Symptoms begin within a few days to weeks after a febrile gastrointestinal or urinary tract infection. Typical and almost always present are usually asymmetric inflammation of several joints (arthritis), accompanied by fever. The joints most affected are the knee and ankle joints and the sacroiliac joint between the intestine and sacrum. The symptoms range from mild to severe, seizure-like pain and can also spread to finger or toe joints and the attachments of vision and muscles. It is not uncommon for sufferers to complain of low back pain at night.
Other symptoms of Reiter’s disease
In addition to inflammation in joint, there may be conjunctivitis (inflammation of the conjunctiva) with photophobia and burning of the eyes, and inflammation of the urethra (urethritis) with burning pain when urinating and possibly discharge from the urethra. In addition to this typical combination, the “Reiter’s triad”, many other symptoms can also occur. In principle, the inflammatory reaction can affect all other organs. Not uncommon are:
- Psoriasis-like skin inflammation (Reiter’s dermatoses).
- Painless reddish nodules in the area of the glans penis
- Inflammation of the nails
The soles of the hands and feet may thicken due to excessive callus formation, small ulcers may appear on the oral mucosa. Rarely, internal organs such as the heart muscle, nervous system or intestines are affected.
Diagnosis of Reiter’s disease
Often, the medical history and the complaint pattern with the typical symptoms already lead to the correct diagnosis. Blood, stool or urine tests can be used to detect the pathogens. In the vast majority of patients, the hereditary antigen HLA-B27 is also found in the blood. X-ray and ultrasound examinations can provide information about the extent of the joint inflammation. Computed tomography is also used if organ involvement is suspected.
Therapy of Reiter’s disease
If the original infection is still active, it is treated with antibiotics; in the case of urinary tract infections or venereal disease, the partner must be examined and, if necessary, treated as well. Beyond that, treatment depends on the symptoms. Physical applications such as cold therapy and anti-inflammatory painkillers such as ibuprofen or diclofenac help against joint inflammation. If several joints are affected, if the inflammation in the eye spreads to the iris, or if organs are involved, cortisone is also used.

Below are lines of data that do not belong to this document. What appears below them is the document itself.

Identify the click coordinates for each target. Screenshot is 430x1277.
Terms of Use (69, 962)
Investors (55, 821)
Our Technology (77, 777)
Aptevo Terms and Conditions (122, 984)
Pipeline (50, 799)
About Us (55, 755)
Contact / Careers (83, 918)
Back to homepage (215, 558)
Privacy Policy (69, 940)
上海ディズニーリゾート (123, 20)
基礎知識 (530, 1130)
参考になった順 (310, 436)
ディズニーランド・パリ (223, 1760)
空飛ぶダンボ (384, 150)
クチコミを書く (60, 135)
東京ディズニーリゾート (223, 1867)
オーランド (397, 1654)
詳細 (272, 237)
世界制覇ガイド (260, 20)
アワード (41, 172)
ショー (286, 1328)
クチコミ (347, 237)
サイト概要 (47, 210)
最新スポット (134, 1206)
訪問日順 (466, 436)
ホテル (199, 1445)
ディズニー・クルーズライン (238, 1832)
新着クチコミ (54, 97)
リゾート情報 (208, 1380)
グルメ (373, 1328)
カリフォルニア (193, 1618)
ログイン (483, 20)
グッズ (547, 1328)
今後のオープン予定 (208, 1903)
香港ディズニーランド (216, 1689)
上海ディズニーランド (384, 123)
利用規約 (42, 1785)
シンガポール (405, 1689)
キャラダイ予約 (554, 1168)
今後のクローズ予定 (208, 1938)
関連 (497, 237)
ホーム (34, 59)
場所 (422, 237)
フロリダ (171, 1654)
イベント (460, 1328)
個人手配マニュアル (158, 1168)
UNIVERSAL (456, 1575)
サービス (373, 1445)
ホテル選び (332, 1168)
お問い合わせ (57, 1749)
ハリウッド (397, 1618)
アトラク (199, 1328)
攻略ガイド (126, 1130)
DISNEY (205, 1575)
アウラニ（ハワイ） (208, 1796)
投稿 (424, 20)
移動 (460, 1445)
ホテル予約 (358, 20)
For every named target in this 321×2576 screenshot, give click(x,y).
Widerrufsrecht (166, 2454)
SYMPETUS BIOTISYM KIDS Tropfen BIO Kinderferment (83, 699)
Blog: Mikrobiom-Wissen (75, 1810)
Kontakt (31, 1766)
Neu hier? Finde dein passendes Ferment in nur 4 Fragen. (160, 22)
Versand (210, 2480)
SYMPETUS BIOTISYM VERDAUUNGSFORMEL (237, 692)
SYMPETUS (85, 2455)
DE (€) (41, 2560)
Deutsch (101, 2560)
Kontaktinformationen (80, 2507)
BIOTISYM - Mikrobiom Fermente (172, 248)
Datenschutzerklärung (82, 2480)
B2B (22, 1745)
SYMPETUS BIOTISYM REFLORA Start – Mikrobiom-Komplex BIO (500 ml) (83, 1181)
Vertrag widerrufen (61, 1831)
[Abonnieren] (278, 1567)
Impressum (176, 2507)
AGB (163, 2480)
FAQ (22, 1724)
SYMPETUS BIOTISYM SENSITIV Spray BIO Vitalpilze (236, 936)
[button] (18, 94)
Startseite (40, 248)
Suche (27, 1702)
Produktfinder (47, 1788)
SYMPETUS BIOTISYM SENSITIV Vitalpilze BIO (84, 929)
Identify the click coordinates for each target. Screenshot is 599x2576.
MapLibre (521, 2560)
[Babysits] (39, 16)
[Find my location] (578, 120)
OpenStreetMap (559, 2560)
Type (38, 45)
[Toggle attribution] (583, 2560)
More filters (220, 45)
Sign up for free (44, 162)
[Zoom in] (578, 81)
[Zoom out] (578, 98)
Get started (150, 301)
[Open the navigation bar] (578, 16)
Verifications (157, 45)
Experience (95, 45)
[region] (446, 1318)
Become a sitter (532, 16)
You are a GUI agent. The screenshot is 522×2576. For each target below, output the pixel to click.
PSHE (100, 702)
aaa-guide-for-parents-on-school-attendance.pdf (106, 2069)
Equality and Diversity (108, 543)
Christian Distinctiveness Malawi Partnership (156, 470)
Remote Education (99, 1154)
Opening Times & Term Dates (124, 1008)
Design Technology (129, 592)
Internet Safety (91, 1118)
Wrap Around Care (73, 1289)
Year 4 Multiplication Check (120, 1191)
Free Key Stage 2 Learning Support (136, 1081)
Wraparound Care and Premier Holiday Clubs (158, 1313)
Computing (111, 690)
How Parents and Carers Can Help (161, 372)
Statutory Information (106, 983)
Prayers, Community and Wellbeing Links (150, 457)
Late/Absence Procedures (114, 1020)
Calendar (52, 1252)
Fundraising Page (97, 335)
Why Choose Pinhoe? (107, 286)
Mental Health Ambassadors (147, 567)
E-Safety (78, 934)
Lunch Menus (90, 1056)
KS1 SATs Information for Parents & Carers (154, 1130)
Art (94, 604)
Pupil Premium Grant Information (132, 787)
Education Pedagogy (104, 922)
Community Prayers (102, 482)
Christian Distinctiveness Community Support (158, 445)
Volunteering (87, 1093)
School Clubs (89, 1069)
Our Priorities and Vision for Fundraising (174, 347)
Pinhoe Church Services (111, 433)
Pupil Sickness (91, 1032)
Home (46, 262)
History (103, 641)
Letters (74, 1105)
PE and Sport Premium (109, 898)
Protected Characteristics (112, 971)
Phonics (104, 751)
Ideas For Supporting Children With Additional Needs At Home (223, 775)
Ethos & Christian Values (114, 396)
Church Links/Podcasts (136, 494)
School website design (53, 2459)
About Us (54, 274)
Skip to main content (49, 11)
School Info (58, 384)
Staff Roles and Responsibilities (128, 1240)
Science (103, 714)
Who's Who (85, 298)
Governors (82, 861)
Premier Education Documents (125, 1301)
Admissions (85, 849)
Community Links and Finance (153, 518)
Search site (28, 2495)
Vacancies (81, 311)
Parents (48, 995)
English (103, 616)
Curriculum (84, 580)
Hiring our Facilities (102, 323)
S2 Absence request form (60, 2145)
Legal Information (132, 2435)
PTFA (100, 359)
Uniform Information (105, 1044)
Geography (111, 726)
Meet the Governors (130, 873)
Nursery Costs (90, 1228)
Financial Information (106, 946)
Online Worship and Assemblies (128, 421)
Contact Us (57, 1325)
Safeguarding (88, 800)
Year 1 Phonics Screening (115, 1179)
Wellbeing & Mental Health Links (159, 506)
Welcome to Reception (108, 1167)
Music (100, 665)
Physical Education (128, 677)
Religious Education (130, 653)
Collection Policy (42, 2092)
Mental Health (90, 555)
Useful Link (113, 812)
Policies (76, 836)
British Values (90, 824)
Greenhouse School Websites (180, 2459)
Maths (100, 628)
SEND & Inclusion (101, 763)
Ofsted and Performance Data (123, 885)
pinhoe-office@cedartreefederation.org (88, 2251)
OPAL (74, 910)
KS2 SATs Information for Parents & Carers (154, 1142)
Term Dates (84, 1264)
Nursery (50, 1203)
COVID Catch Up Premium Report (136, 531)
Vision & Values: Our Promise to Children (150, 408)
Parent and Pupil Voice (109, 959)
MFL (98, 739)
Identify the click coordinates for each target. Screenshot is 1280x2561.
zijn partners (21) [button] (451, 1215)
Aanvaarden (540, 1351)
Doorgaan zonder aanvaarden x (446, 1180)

Course and prognosis of Reiter’s disease
In about one-third of patients, acute Reiter’s disease progresses to a chronic form. The sooner the disease is recognized and treated, the better the prognosis. Therefore, a physician should be consulted at an early stage, especially if new joint symptoms develop after an infection of the gastrointestinal or urinary tract.In about half of those affected, the disease is cured after six months, in some even after a year. The more joints affected, the longer it can take – an average of three years, in rare cases up to 15 years.
Complications of the chronic course of Reiter’s disease.
Complications of a chronic course may include increasing destruction of the affected joints and even complete loss of function. If the inflammation in the eyes spreads to the iris and the suspensory apparatus of the lens (iridocyclitis), visual disturbances or glaucoma may result.